Proteins are chains of amino acids which are responsible for the biological processes that make life possible. Proteins are capable of performing a nearly infinite number of different functions, and the function that an individual protein performs is in large part determined by its three dimensional structure. Thus, determining a protein’s 3D structure allows us to understand what it does. For decades, scientists have been able to advance their knowledge of the basic processes essential to life by analyzing protein structures using laboratory techniques such as X-ray crystallography. Unfortunately, using these laboratory oriented methods to analyze and map the structure of proteins is time consuming and painstaking work. The inefficiency and impracticality of the currently available laboratory technologies has become known as the Protein Folding Problem.
For a long time, specialized groups of computer scientists have been trying to develop an AI program that is capable of accurately determining the structure of a protein using its amino acid sequence, and although some have been partially successful, no software has been able to predict a protein’s structure with sufficient accuracy to compete with traditional laboratory methods. Four years ago, the Google-owned company DeepMind began working on an Artificial Intelligence program to compete with the others already being developed. Their first program, named AlphaFold, was able to produce the most accurate prediction of a 3D protein structure ever generated by software. The program uses publicly available data about amino acids and proteins to attempt to guess the structure of the unknown protein using its amino acid sequence. It iterates the process, using what is, in essence, a complicated version of guess-and-check to settle on a final structure. Unfortunately, AlphaFold still failed to achieve sufficient accuracy to be used in a practical setting. In 2020, DeepMind developed a new piece of software, named AlphaFold 2, which was able to predict the structure of a protein with greater than 90% accuracy. This level of accuracy means that AlphaFold 2 is sufficiently accurate to be used in a practical setting.

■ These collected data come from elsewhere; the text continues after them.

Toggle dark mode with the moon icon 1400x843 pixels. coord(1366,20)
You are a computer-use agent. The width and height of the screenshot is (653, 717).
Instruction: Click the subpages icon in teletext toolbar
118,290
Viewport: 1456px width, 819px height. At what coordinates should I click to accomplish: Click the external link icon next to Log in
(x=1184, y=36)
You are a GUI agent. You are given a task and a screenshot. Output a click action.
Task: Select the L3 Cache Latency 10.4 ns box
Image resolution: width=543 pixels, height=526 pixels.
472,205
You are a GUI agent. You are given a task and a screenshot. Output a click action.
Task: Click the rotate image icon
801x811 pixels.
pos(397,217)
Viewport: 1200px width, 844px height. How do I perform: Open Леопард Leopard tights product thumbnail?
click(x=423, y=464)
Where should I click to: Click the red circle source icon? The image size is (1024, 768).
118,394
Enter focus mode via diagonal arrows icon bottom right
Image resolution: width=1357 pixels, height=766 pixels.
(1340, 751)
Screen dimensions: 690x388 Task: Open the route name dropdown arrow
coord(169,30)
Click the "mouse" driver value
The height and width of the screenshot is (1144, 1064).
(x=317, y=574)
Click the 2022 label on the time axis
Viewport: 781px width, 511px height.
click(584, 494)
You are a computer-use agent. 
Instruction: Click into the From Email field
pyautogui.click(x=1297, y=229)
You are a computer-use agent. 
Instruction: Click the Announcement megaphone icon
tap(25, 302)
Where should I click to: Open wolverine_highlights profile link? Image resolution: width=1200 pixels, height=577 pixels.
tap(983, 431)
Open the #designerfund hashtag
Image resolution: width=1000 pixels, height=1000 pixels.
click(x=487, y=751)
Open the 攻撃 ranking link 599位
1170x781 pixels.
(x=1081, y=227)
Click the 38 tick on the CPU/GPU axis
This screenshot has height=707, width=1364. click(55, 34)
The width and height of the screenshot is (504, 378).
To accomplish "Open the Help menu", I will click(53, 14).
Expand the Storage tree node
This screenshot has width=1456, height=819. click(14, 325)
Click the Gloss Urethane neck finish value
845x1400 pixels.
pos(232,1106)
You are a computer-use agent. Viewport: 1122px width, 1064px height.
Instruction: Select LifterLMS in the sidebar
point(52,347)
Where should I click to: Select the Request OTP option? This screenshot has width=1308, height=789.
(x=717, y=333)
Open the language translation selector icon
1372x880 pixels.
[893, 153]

While the program is far from perfect, AlphaFold 2 can now do in days what used to take scientists years using traditional methods. The potential applications of the software are numerous. AlphaFold’s models are already being put to use as part of a project which aims to understand better how signals are transmitted across cell membranes. Ultimately, DeepMind hopes that its software will be useful in increasing the speed of drug production and augmenting our understanding of certain diseases and other ailments.